Business

Piercing the Corporate Veil – The Case of the Dubai World

While Dubai World is struggling with massive debt payments, particularly for its subsidiary Nakheel PJSC, its debt holders are in conflict over how to enforce payment obligations. Under the Nakheel sukuk (sharia-compliant bond), if Nakheel defaults on its debt, the lenders would simply foreclose on the sukuk’s secured assets. Considering that Dubai did not have a proven foreclosure law prior to the sukuk repayment date of December 14, 2009, it would be a monumental task to complete a foreclosure, particularly against a company controlled by the Ruler of Dubai. Furthermore, given the value of the underlying assets, which are much less than half the value when the sukuk was issued, it would be best if banks did not take over land that is currently undeveloped and burdened with massive claims by contractors, consultants and suppliers. .

Although it is a practical (and naive) impossibility to enforce against the Dubai sovereign’s personal claims for Nakheel’s debt, the often-cited but rarely applied legal principle of “piercing the corporate veil” deserves scrutiny. Nakheel is a private limited company under Dubai law. Its original share capital was paid for by Dubai World and the developable land was gifted by Sheikh Mohammad to begin Nakheel’s ambitious agenda. Nakheel leveraged this land, along with accounts receivable from the sale of development parcels and real estate, into a massive real estate conglomerate. To raise capital, Nakheel entered the international financial markets and borrowed more than $ 5 billion.

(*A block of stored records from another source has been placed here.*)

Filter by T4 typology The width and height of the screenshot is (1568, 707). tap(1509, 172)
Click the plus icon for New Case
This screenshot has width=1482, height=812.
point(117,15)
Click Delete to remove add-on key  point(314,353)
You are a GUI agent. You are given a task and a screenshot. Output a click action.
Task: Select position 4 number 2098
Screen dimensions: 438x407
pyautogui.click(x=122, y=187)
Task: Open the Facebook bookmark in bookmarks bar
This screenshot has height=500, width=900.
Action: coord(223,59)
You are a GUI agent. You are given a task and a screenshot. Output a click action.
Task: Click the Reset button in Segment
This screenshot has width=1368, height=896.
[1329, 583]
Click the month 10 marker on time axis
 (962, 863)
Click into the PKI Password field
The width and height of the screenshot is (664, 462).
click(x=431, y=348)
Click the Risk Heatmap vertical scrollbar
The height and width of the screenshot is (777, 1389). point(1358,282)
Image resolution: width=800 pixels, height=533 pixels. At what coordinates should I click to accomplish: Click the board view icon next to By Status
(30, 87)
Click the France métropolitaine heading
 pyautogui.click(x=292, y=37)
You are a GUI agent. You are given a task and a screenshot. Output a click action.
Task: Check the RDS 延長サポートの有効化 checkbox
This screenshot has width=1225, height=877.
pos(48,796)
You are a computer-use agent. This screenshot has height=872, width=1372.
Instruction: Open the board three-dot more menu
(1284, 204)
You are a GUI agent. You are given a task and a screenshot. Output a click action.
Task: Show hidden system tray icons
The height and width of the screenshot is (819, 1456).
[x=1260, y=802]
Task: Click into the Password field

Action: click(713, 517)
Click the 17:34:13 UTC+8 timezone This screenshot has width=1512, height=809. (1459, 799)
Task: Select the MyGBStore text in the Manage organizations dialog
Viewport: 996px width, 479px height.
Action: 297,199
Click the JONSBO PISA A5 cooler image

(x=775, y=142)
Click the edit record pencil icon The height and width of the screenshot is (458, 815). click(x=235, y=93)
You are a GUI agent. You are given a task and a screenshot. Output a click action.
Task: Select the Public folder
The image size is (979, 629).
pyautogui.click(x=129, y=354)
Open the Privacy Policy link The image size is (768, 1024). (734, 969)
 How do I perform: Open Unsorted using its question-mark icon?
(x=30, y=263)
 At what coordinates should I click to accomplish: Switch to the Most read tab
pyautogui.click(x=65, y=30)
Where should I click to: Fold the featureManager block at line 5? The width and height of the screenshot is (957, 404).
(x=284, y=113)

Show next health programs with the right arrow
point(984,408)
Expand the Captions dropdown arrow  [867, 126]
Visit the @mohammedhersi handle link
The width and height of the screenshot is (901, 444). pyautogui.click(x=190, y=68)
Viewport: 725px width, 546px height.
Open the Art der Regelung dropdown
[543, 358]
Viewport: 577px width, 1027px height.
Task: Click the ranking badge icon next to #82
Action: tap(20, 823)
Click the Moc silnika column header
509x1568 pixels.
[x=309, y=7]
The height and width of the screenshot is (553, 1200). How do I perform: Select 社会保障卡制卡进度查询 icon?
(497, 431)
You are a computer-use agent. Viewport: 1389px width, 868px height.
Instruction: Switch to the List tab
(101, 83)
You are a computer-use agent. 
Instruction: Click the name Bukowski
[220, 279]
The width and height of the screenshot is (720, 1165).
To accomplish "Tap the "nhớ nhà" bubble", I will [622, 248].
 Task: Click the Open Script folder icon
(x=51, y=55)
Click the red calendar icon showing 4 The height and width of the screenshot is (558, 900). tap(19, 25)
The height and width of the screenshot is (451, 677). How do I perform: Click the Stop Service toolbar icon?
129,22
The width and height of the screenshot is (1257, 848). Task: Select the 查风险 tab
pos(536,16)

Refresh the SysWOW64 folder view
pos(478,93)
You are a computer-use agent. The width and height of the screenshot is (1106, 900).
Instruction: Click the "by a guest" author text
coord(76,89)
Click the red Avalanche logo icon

However, Sheikh Mohammed did not operate Nakheel as a separate legal entity through which he could only exercise shareholder control from the point of owning the parent corporation of Dubai World (a corporation created by decree of the Ruler). Instead, His Highness often made management decisions as the ultimate shareholder (part of the “transparency” issue facing creditors) without corporate resolutions and without Nakheel’s best interests in mind. As an example, during 2007 when Jumeirah Park, a primarily villa project with approximately 2,000 villas for sale, was launched, Sheikh Mohammed ordered Nakheel’s head of sales and marketing to transfer 300 villas to his five children, 60 villas each. In addition to assuming the construction costs of the villas, Nakheel was ordered to buy back 150 villas at the full launch price. Taking into account the value of the villas at the time of transfer, construction costs, and loss income, the transaction value was approximately $ 300,000,000. This transaction financed his son’s companies such as United Holdings and Zabeel Investments. It in no way benefited Nakheel and harmed Nakheel’s financial position. Additionally, many of the development parcels on Palm Jumeirah Crescent were also donated to entities owned by the children of the Sheikh, or those with favored status. As the sale value of each of the parcels was AED 100,000,000, the total of gifted parcels exceeded $ 100,000,000.

If the same transaction were to conclude and we removed His Highness and his children from the equation, wouldn’t a creditor at least attempt to break through the corporate veil and seek compensation against the shareholder for the values ​​of the underlying transfers? Such action, if successful, will bring the shareholder’s other assets into the equation. In this case, the crown jewels of Dubai. Under UAE business law, can management or shareholders acting in the role of management be personally liable for the debts of a company? In certain situations, the answer is yes. However, this situation worries the sovereign and changes the nature of legal analysis.